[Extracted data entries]
###
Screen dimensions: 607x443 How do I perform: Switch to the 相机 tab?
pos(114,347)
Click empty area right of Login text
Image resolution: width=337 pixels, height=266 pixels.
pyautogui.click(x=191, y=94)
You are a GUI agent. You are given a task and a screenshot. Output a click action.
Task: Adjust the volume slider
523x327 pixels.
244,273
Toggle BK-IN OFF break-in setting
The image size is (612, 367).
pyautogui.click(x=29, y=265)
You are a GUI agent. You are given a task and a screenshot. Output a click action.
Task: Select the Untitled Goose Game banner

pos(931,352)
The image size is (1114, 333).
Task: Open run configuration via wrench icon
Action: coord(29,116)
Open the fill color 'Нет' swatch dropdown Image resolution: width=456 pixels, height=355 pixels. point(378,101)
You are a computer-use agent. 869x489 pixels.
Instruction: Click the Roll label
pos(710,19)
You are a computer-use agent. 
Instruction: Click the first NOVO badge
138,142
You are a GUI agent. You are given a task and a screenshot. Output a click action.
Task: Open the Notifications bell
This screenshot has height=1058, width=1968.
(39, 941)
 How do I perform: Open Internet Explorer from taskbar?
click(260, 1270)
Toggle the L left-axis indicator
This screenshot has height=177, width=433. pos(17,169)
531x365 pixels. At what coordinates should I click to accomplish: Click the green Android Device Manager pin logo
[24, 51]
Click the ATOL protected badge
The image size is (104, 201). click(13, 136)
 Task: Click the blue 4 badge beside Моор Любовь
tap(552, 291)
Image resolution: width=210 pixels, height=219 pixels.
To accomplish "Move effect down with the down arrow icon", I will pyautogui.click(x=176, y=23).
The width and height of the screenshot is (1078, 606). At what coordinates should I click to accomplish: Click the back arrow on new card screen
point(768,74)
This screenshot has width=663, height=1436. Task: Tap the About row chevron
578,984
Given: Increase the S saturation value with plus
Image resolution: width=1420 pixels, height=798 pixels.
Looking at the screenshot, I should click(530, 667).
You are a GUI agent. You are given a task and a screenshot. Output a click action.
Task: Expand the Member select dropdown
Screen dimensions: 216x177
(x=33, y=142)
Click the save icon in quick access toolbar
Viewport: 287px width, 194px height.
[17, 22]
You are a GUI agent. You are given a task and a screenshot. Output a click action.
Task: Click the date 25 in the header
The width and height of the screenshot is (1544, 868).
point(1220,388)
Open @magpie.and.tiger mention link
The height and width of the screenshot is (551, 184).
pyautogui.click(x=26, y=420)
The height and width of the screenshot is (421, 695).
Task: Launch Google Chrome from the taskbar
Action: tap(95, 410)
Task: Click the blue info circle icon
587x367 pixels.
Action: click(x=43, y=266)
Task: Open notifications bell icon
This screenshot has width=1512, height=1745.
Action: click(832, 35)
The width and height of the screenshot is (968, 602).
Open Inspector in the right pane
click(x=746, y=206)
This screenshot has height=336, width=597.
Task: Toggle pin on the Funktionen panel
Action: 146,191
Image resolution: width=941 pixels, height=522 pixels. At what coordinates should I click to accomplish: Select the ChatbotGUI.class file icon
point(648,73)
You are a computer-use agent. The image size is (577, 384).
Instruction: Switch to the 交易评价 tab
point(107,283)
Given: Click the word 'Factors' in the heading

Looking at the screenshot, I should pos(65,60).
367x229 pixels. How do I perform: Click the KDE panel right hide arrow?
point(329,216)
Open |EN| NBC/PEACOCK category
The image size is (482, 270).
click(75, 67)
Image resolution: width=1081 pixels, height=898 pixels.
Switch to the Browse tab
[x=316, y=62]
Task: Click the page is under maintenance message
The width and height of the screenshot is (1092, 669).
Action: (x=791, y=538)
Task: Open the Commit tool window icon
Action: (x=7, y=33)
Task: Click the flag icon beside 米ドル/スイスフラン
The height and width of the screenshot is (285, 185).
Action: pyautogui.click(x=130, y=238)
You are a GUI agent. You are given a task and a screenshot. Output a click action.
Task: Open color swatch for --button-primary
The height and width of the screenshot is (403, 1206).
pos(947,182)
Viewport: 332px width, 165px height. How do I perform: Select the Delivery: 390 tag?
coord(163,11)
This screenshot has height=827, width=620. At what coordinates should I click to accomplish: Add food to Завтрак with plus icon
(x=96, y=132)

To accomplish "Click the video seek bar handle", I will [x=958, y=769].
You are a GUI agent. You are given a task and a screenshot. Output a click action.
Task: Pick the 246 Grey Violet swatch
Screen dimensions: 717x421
###
» **Instructions for the task**: Transcribe the part of the material that opens with the line containing "Image resolution: width=1081" and closes with the line containing "(x=96, y=132)", including both of those lines.

» **Exercise solution**:
Image resolution: width=1081 pixels, height=898 pixels.
Switch to the Browse tab
[x=316, y=62]
Task: Click the page is under maintenance message
The width and height of the screenshot is (1092, 669).
Action: (x=791, y=538)
Task: Open the Commit tool window icon
Action: (x=7, y=33)
Task: Click the flag icon beside 米ドル/スイスフラン
The height and width of the screenshot is (285, 185).
Action: pyautogui.click(x=130, y=238)
You are a GUI agent. You are given a task and a screenshot. Output a click action.
Task: Open color swatch for --button-primary
The height and width of the screenshot is (403, 1206).
pos(947,182)
Viewport: 332px width, 165px height. How do I perform: Select the Delivery: 390 tag?
coord(163,11)
This screenshot has height=827, width=620. At what coordinates should I click to accomplish: Add food to Завтрак with plus icon
(x=96, y=132)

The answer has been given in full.